Bo is hopefully taking her own speech to heart and concentrating on what Lauren needs, more than just herself. Worried about Lauren’s safety, she brings Dyson to Lauren’s apartment to help sniff around. Dyson is curiously lackadaisical for someone who has been bonding with Lauren recently. His later conversations with Hale show maybe he guesses at Lauren’s rebellion, and is unwilling to help someone who has rejected her Fae protectors. While that fits with his archetype of ‘loyal wolf detective,’ I can’t help but feel Dyson’s growth as a person – some brought through his love of Bo, who bucks both sides of The System – and the growth of Dyson and Lauren’s friendship is being undermined here to serve the story. It won’t be the only growth stunted in service of story.
Hale is being instituted as the new Ash, and characters are falling over each other remarking on how he’s going to “make real change.” Besides being a not-so-veiled Obama reference, it ominously reminds us not all change is good. Hale’s mysterious ass-hattery continues, whether because the power is going to his head really quickly, or because the Morrigan has a whole army of tiny Fae-flies and has been spreading jam on the Ash complex doorways.

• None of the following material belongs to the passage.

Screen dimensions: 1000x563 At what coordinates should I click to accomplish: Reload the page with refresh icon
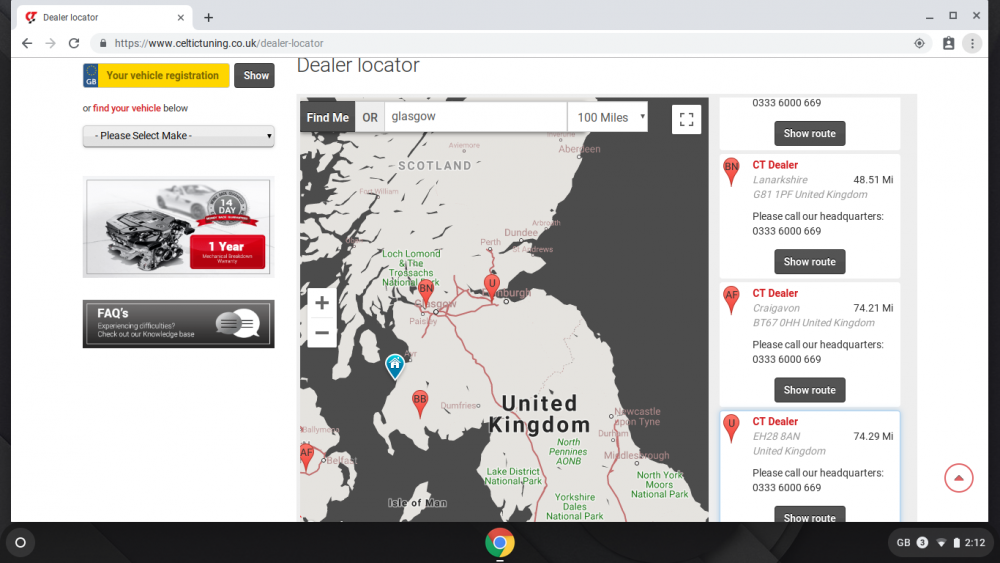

The one good thing Hale brings back is the Hale/Dyson dynamic, two partners who are completely comfortable with each other and have their own shorthand know all the deep dark secrets there are to know about each other and are willing to say ‘I miss you, man.’ Dyson gives Hale a gift from his father which is supposed to protect him, and the Law of Economy of Props says it will come into play soon.
Just like the mysterious antidote Lauren is working on. Heart disease is a good cover for genetic experiments, and genetic experiments get even more interesting when we think about the possibility of Fae/human hybrids.
I actually thought Massimo’s propositioning Kenzi at the Dal was going to lead up to him offering to transform her into Fae. Instead, it just led to her kissing a royal douchebag, who turned out to be a druid, who turned out to be . . . I’m jumping ahead again, aren’t I? And right over this scene:
First, Rachel Skarsten enjoyed this scene to the last drop, as well she should have. She gets to play the detective on the brink, drinking away the angst at ‘what she has to do’ and the horrors she has seen and her anger at a crooked, rotten world. Tamsin would make a great noir detective. (Blonde female noir detective? Where have I heard that before . . . )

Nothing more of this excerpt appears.